**Data:**
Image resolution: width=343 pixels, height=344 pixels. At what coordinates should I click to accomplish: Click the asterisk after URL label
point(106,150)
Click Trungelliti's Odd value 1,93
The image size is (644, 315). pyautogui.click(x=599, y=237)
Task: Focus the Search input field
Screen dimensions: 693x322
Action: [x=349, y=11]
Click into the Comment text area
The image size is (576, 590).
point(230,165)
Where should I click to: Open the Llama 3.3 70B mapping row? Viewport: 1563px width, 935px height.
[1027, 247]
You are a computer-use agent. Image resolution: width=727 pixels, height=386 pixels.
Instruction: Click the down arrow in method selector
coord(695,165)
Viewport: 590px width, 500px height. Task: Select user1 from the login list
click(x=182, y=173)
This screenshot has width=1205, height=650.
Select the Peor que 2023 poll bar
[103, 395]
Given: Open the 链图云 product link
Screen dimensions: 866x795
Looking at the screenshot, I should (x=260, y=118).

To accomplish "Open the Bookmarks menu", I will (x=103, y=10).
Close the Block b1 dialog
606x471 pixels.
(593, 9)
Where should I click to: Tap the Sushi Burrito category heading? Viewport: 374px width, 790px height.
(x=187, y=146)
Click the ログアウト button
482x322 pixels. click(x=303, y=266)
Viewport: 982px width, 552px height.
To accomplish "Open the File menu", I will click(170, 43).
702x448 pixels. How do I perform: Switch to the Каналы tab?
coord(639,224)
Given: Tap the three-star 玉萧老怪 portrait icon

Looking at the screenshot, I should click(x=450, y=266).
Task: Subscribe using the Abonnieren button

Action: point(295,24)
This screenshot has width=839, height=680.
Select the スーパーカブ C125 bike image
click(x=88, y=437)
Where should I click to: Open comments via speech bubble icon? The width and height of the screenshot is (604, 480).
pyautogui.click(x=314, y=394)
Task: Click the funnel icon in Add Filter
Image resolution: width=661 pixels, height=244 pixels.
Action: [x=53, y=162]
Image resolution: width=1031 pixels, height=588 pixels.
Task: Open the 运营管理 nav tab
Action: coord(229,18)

**What to produce:**
From the entries above, restate word for word the lines from the line containing "Task: Focus the Search input field" to the line containing "Task: Click the funnel icon in Add Filter", both ends included, and nothing more.

**Written response:**
Task: Focus the Search input field
Screen dimensions: 693x322
Action: [x=349, y=11]
Click into the Comment text area
The image size is (576, 590).
point(230,165)
Where should I click to: Open the Llama 3.3 70B mapping row? Viewport: 1563px width, 935px height.
[1027, 247]
You are a computer-use agent. Image resolution: width=727 pixels, height=386 pixels.
Instruction: Click the down arrow in method selector
coord(695,165)
Viewport: 590px width, 500px height. Task: Select user1 from the login list
click(x=182, y=173)
This screenshot has width=1205, height=650.
Select the Peor que 2023 poll bar
[103, 395]
Given: Open the 链图云 product link
Screen dimensions: 866x795
Looking at the screenshot, I should (x=260, y=118).

To accomplish "Open the Bookmarks menu", I will (x=103, y=10).
Close the Block b1 dialog
606x471 pixels.
(593, 9)
Where should I click to: Tap the Sushi Burrito category heading? Viewport: 374px width, 790px height.
(x=187, y=146)
Click the ログアウト button
482x322 pixels. click(x=303, y=266)
Viewport: 982px width, 552px height.
To accomplish "Open the File menu", I will click(170, 43).
702x448 pixels. How do I perform: Switch to the Каналы tab?
coord(639,224)
Given: Tap the three-star 玉萧老怪 portrait icon

Looking at the screenshot, I should click(x=450, y=266).
Task: Subscribe using the Abonnieren button

Action: point(295,24)
This screenshot has width=839, height=680.
Select the スーパーカブ C125 bike image
click(x=88, y=437)
Where should I click to: Open comments via speech bubble icon? The width and height of the screenshot is (604, 480).
pyautogui.click(x=314, y=394)
Task: Click the funnel icon in Add Filter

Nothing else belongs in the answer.